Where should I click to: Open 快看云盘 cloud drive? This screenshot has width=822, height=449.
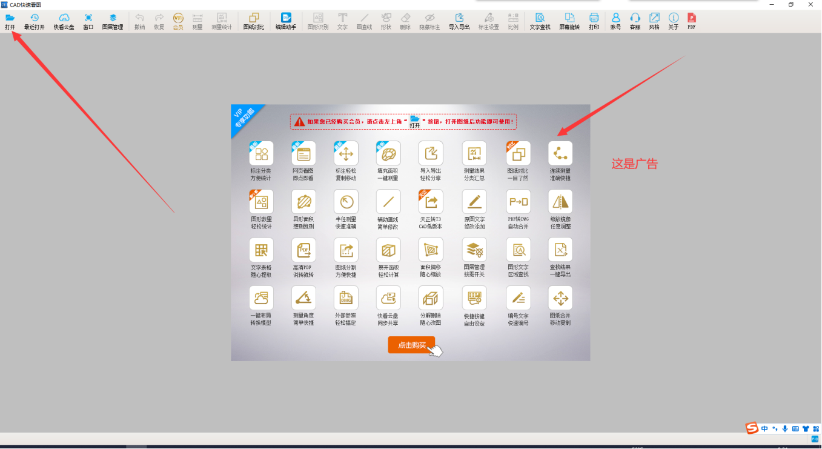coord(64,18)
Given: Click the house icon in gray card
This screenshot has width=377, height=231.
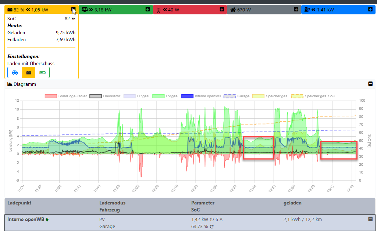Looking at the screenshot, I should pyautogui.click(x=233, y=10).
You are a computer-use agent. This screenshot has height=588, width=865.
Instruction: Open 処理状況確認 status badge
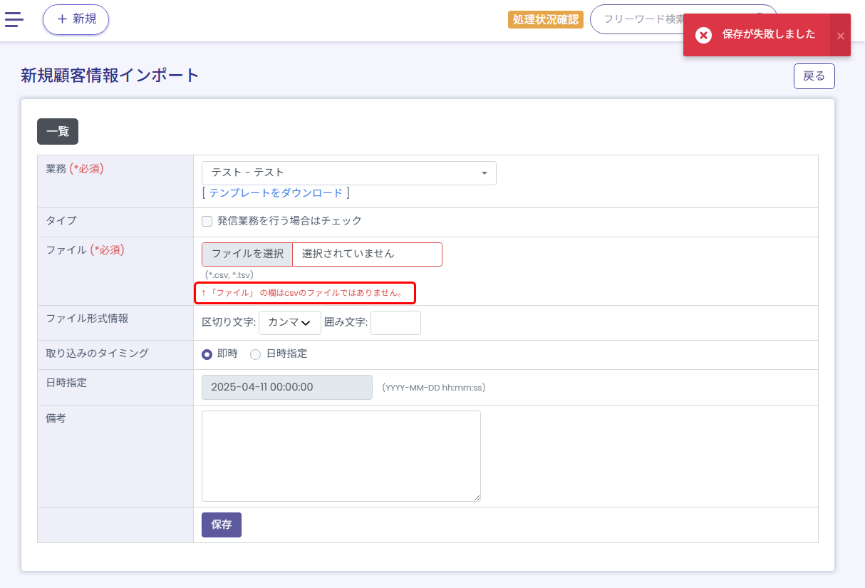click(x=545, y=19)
---+---
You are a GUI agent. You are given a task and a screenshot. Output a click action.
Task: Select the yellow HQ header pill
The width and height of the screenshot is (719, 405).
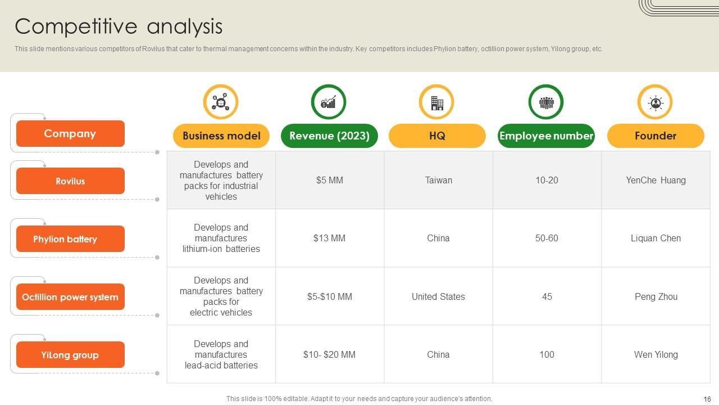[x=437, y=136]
---+---
Task goal ▸
Locate each line in the listing that contains the string "width" and copy those lines.

The completed task ▸
Where should I click to: Open 快看云盘 cloud drive? This screenshot has width=822, height=449.
This screenshot has width=377, height=231.
You are a computer-use agent. This screenshot has height=588, width=865.
The width and height of the screenshot is (719, 405).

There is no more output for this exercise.